O OLHO BURRO por Neuza Machado
“Mas
o olho burro tudo vê, e registra (...)”. O teórico da literatura de
orientação fenomenológica, neste início de século e de milênio, não
poderá desprestigiar as expressões ficcionais que o “incomodam”. Por que
“olho burro”? Será que este “olho burro” representa o olhar do primeiro
narrador, um ser híbrido, resultante do cruzamento entre o telúrico e o
espetaculoso, aquele representante dos narradores que vêem em demasia?
Mas, a realidade ficcional do século XX e início do século XXI está ali a
exigir-lhe (ao narrador da primeira fase ficcional) um cenário
grandioso para apresentação do personagem mítico que se aproxima. Então,
quem tem consciência desse “olho burro” é o segundo narrador,
possivelmente, narrador de um terceiro narrador, o qual intui, por sua
vez, uma possível quarta chave (imaterial), propiciadora de uma insólita
condução para o quarto cogito, onde se percebe o Tempo Espiritual.

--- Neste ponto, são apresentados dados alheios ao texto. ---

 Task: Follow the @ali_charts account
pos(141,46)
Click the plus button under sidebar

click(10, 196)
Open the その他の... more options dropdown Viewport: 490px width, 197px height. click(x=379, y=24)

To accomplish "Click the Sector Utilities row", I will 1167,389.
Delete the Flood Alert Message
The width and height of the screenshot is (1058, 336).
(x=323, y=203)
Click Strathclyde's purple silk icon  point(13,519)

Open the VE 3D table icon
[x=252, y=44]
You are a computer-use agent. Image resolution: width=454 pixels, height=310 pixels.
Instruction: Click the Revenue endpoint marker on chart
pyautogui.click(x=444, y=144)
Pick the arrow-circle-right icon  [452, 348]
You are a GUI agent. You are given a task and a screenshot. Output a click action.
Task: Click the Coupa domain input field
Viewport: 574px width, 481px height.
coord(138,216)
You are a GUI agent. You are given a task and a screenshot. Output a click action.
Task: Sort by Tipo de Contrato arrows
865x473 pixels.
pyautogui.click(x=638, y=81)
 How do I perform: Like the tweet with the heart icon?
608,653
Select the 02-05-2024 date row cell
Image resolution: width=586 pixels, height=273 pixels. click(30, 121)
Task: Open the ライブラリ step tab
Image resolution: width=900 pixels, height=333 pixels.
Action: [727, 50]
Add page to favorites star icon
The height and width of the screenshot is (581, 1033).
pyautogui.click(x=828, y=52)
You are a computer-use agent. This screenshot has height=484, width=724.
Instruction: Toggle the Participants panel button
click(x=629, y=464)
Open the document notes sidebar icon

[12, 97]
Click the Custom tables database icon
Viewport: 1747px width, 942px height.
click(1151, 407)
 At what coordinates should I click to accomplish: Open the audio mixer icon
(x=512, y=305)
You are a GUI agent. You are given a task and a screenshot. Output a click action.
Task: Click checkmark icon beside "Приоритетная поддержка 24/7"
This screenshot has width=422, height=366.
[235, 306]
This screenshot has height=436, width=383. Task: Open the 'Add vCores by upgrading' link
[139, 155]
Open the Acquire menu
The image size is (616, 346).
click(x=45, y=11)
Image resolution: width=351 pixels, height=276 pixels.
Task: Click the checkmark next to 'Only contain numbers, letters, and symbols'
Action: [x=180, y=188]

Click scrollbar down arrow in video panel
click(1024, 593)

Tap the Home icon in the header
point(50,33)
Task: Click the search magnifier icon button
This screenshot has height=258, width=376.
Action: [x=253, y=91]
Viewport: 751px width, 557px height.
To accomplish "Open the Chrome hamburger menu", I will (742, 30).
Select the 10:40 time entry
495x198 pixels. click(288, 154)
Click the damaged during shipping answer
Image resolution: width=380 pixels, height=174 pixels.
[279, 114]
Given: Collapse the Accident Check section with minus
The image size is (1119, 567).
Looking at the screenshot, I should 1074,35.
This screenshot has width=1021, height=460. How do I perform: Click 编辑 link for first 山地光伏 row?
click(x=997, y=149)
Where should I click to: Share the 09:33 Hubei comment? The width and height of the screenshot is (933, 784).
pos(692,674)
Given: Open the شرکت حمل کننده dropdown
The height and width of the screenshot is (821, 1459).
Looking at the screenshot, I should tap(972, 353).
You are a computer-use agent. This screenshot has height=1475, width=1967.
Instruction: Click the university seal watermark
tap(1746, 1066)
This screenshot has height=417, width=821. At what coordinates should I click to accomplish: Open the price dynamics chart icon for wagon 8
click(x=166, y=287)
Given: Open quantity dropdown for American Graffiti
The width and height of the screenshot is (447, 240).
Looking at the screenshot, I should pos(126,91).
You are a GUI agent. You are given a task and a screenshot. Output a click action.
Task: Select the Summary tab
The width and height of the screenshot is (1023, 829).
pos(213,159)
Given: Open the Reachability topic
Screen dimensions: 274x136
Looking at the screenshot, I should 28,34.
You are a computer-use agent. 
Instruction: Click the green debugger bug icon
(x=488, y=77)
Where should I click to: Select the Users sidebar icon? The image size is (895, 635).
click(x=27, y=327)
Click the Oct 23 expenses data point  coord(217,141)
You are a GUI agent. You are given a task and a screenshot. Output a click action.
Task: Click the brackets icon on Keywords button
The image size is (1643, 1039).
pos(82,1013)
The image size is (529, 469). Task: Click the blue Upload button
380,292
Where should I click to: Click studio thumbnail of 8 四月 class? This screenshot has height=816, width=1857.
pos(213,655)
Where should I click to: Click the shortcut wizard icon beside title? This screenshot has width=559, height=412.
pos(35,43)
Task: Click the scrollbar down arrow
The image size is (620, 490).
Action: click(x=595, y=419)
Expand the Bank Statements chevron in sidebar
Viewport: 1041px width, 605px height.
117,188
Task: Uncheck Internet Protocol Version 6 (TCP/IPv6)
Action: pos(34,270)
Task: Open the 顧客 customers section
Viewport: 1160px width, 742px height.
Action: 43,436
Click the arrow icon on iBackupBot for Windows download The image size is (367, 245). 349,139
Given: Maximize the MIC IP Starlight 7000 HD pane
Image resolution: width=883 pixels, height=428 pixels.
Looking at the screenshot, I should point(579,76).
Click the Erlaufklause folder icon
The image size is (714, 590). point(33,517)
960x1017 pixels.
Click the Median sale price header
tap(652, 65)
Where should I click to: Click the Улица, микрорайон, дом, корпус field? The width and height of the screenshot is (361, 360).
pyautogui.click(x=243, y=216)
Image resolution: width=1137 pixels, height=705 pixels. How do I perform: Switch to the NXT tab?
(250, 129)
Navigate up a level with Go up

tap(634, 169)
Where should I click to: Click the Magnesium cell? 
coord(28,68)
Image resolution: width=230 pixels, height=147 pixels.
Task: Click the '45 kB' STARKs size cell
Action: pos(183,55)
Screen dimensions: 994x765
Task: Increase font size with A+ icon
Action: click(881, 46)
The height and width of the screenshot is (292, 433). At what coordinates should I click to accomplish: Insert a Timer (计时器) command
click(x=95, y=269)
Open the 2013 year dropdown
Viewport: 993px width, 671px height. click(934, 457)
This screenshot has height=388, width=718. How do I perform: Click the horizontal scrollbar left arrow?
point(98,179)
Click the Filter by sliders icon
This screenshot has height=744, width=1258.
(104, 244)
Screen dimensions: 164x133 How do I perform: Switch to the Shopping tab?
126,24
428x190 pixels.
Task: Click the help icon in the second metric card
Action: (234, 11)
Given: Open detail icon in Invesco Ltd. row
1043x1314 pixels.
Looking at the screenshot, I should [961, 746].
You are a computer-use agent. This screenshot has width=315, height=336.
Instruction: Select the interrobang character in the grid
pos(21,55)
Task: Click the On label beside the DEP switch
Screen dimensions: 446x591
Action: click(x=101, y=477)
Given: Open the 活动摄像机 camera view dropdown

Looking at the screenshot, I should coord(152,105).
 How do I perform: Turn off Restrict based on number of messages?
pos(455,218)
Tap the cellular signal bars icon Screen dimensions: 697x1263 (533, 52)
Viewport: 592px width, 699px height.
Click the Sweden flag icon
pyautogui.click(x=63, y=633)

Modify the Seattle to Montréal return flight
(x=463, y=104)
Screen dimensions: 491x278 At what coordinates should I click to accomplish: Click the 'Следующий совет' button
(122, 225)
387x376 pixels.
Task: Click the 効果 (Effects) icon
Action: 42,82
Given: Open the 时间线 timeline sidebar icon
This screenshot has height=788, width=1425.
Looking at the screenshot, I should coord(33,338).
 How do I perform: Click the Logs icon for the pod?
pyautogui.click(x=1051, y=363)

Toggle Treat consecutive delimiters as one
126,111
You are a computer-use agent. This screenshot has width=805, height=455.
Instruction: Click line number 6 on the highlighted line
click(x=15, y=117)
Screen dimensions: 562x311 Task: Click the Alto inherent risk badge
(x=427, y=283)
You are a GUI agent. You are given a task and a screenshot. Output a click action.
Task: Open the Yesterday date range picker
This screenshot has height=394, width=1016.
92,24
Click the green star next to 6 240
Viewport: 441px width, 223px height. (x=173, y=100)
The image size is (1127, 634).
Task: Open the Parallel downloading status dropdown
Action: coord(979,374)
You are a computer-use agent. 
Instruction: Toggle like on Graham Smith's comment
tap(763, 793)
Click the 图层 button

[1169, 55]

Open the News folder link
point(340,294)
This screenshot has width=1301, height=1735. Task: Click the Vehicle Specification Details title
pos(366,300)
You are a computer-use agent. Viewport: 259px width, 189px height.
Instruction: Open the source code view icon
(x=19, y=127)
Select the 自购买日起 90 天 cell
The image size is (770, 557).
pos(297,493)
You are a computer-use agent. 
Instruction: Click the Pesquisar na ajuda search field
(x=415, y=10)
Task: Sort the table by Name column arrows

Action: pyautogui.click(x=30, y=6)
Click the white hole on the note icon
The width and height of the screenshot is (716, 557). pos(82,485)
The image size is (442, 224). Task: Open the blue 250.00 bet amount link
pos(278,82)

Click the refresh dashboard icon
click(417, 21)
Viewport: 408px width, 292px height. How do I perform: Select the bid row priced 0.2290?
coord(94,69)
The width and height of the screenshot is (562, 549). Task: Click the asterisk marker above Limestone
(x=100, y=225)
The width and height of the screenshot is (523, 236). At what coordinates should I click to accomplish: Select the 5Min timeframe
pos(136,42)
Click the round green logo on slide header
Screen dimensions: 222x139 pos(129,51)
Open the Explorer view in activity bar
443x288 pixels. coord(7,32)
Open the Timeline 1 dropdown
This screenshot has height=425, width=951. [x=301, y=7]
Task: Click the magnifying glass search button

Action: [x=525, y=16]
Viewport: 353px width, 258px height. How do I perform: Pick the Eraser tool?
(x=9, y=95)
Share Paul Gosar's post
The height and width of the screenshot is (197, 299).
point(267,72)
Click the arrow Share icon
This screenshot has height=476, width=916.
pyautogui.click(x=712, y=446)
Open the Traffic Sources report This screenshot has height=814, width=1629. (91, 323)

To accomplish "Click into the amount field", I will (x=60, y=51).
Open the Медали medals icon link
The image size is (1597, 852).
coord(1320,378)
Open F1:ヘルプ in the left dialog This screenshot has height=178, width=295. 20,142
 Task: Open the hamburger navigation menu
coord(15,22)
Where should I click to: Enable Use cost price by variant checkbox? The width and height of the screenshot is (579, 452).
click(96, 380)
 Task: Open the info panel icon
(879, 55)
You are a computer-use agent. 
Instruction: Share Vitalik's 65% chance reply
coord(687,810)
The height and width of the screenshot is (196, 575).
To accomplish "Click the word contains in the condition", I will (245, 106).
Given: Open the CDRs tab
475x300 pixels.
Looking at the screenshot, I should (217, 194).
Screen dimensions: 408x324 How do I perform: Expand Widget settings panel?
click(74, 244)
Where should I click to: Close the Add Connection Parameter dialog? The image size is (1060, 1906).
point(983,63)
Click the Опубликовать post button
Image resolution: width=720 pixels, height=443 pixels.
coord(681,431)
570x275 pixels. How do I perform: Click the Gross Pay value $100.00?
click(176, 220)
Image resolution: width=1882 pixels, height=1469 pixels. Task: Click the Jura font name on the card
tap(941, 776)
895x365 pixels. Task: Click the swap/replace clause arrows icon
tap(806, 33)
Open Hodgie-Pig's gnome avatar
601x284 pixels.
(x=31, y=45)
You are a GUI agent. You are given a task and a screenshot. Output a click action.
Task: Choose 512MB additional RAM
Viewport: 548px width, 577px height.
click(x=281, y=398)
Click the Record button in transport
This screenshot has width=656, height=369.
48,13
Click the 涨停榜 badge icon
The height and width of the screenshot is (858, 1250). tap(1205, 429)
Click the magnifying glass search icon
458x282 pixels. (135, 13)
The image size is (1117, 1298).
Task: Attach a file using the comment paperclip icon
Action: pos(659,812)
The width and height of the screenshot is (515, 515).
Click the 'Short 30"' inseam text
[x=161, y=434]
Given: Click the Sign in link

(Esse terceiro narrador se encontra muito bem camuflado nas tramas
ficcionais do romance, nesses primeiros capítulos da narrativa). Ou será
que “olho burro” representa outra expressão já conhecida, ou seja, “dar
com os burros n’água”, o que, em outras palavras, significaria a perda
momentânea do poder narrativo singular, exclusivo da ficção
paradigmática. O olho do escritor-artista paradigmático não “registra”,
recria a realidade que o cerca. No entanto, continuo aqui a resistir às
assertivas ficcionais rogelianas. Se me atenho à idéia de uma afirmação
diferenciada, consciente da capacidade criativa do escritor, infiro que o
“olhar” esclarecido, intelectual, do segundo narrador, acompanha por
sua vez a perspectiva visual do primeiro narrador. O “olho burro tudo
vê, e registra ele-mesmo” a aproximação de Paxiúba, “remando silencioso e
feroz pela face da manhã, no luxo de frente do porto do Laurie Costa”,
criativamente secundado pelo olhar talentoso do escritor ficcional da
pós-modernidade. Os narradores sintagmáticos não possuem tal visão
diferenciada. Assim, o “olho burro”, explícito na narrativa rogeliana,
sublinearmente e paradoxalmente, se transforma em “olho inteligente”, se
for avaliado pelo ponto de vista do crítico fenomenológico. Por meio de
um narrar paradoxal, o incomum ficcionista de O Amante das Amazonas revelou (revela e revelará), aos “incomodados” leitores de seu romance, a indiscutível qualidade de sua ficção.